|PROPOSAL NUMBER:||05-II X3.01-9345|
|PHASE-I CONTRACT NUMBER:||NNC06CA83C|
|SUBTOPIC TITLE:||Power Generation & Transmission|
|PROPOSAL TITLE:||Novel Solar Cell Nanotechnology for Improved Efficiency and Radiation Hardness|
SMALL BUSINESS CONCERN
(Firm Name, Mail Address, City/State/Zip, Phone)
CFD Research Corporation
215 Wynn Dr.
Huntsville, AL 35805-1926
PRINCIPAL INVESTIGATOR/PROJECT MANAGER
(Name, E-mail, Mail Address, City/State/Zip, Phone)
215 Wynn Dr.
Huntsville, AL 35805-1926
TECHNICAL ABSTRACT (Limit 2000 characters, approximately 200 words)

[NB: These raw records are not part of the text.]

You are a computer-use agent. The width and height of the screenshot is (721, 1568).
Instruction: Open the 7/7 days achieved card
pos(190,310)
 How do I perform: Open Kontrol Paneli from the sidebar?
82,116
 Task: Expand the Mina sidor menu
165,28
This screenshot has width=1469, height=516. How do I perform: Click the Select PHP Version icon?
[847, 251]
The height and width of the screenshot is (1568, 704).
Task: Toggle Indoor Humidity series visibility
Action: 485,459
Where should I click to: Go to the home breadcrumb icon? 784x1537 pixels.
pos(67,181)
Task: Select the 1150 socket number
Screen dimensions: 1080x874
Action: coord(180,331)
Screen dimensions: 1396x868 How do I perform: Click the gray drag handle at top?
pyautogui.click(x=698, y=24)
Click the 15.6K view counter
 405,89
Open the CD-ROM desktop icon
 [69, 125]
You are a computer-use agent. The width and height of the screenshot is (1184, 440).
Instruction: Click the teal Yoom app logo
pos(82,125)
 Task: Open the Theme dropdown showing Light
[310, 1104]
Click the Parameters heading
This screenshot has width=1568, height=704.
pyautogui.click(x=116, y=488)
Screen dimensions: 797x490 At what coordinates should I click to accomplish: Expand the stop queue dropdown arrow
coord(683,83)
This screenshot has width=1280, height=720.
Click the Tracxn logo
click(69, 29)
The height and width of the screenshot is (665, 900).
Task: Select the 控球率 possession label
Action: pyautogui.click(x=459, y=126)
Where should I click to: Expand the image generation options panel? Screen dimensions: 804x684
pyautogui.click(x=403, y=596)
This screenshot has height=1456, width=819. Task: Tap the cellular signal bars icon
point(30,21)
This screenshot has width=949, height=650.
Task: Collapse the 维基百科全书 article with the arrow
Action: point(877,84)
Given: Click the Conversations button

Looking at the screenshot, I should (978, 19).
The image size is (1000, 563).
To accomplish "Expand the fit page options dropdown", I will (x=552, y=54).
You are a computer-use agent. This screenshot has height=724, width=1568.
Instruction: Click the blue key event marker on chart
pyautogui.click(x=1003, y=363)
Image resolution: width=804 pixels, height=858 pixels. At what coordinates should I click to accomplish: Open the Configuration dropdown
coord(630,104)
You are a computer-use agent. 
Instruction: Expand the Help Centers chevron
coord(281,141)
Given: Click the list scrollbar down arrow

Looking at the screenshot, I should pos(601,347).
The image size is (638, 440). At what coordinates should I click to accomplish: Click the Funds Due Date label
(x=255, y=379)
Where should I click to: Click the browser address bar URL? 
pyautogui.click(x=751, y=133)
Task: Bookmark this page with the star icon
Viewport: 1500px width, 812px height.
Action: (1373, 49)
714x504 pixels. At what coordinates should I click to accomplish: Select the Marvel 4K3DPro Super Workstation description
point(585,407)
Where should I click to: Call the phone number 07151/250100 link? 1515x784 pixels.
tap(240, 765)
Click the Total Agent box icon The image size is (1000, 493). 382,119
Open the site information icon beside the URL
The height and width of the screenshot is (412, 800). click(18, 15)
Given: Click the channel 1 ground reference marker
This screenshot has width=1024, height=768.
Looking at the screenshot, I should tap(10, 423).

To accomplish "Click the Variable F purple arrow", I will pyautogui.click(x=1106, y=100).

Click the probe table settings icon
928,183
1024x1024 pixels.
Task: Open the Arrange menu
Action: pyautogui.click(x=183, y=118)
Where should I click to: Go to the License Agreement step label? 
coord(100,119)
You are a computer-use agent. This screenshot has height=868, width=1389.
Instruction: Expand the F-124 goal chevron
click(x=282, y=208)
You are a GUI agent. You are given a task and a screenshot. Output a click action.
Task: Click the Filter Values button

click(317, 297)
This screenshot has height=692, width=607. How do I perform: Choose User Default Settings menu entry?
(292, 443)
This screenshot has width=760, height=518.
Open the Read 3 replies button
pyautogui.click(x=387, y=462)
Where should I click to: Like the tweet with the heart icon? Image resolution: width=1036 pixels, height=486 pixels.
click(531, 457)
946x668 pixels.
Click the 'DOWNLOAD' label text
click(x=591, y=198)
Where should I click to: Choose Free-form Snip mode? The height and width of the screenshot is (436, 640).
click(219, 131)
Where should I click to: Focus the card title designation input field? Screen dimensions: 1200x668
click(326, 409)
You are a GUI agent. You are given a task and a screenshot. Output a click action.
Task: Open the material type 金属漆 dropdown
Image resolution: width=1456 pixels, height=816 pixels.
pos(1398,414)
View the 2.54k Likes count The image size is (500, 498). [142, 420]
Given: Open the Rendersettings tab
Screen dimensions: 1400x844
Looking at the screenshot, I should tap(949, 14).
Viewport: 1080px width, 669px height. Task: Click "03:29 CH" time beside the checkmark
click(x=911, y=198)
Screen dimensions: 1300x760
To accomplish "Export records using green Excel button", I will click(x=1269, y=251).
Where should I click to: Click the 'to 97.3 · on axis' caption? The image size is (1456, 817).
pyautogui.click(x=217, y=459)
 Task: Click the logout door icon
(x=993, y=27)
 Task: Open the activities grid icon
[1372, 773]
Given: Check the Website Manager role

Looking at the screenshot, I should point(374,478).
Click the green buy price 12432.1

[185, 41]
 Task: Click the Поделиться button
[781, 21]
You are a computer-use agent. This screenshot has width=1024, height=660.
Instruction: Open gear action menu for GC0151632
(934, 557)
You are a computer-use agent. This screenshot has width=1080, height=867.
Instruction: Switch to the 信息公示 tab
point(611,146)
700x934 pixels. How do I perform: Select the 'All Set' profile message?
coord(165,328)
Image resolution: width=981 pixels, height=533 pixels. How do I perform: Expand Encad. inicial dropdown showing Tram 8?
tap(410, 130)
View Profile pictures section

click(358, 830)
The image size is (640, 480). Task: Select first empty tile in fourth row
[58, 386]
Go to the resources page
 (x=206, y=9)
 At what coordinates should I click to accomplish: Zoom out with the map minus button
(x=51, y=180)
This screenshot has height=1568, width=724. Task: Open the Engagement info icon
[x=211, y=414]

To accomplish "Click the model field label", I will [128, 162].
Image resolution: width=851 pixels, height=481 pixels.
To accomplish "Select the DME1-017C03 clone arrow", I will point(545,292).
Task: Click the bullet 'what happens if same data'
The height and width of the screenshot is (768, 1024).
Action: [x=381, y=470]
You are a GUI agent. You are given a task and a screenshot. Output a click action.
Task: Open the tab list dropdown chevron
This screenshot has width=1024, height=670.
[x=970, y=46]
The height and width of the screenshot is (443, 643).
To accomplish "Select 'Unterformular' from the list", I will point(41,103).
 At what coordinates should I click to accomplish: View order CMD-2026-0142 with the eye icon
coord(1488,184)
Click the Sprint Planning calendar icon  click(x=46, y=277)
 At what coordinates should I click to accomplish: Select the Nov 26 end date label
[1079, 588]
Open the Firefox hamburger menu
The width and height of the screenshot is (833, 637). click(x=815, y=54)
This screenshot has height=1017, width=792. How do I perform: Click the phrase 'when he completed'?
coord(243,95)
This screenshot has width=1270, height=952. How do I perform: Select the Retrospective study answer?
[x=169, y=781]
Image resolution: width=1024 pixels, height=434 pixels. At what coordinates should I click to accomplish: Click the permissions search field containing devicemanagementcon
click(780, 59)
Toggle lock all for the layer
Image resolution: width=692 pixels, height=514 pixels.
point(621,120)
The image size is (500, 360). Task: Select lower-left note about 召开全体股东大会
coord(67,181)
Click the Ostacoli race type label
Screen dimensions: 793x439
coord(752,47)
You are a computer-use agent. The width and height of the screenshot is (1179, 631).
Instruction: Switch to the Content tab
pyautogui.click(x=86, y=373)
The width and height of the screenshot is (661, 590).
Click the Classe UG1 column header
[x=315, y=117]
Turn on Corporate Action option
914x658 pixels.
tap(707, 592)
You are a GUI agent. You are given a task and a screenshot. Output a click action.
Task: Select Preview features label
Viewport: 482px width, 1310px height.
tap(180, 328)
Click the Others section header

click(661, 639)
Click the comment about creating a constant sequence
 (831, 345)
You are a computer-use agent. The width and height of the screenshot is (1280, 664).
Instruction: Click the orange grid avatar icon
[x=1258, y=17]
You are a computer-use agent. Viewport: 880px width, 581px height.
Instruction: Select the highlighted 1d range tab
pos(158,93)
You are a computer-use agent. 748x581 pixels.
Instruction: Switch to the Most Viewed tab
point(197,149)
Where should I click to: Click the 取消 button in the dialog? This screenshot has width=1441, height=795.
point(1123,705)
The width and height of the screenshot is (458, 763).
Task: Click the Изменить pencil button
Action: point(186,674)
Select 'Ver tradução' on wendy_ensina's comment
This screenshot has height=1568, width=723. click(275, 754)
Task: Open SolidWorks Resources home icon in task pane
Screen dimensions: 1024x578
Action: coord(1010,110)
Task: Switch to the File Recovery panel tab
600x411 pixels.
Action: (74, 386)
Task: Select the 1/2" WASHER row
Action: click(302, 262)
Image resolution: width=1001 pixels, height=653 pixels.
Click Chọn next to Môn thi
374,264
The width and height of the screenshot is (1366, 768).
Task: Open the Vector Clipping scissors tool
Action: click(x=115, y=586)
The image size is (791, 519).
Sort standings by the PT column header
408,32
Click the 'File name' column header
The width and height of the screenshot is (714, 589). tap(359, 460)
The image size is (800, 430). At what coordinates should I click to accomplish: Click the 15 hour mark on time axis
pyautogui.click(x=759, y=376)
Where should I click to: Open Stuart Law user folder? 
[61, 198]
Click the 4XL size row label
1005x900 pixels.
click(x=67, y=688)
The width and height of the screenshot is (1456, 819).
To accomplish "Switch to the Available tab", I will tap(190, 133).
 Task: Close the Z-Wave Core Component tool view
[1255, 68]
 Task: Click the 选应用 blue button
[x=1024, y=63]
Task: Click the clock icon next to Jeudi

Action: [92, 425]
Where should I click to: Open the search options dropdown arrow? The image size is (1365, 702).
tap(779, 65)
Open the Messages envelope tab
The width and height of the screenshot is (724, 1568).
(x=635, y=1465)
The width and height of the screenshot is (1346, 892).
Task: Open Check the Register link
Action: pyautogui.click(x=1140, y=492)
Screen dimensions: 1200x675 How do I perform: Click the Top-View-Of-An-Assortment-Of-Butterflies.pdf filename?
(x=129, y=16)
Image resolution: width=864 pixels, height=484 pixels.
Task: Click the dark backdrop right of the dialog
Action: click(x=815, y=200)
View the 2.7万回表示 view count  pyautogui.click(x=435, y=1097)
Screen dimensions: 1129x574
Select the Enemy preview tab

Significant improvements in photovoltaic materials and systems are required to enable NASA future exploration missions. In this project, CFD Research Corporation (CFDRC) with University of California Riverside (UCR), Rochester Institute of Technology, and International Photonics will: 1) develop and provide reliable, validated computational tools for assessment, design, and optimization of novel nanostructures based on Quantum Dots (QD) for future nano-devices for space applications; 2) investigate, design, and demonstrate new photovoltaic (PV) structures based on QD nanotechnology, with improved efficiency and radiation hardness. The inherently radiation tolerant quantum dots of variable sizes maximize absorption of different light wavelengths ("multicolor" cell), which dramatically improves photovoltaic efficiency and diminishes the radiation-induced degradation.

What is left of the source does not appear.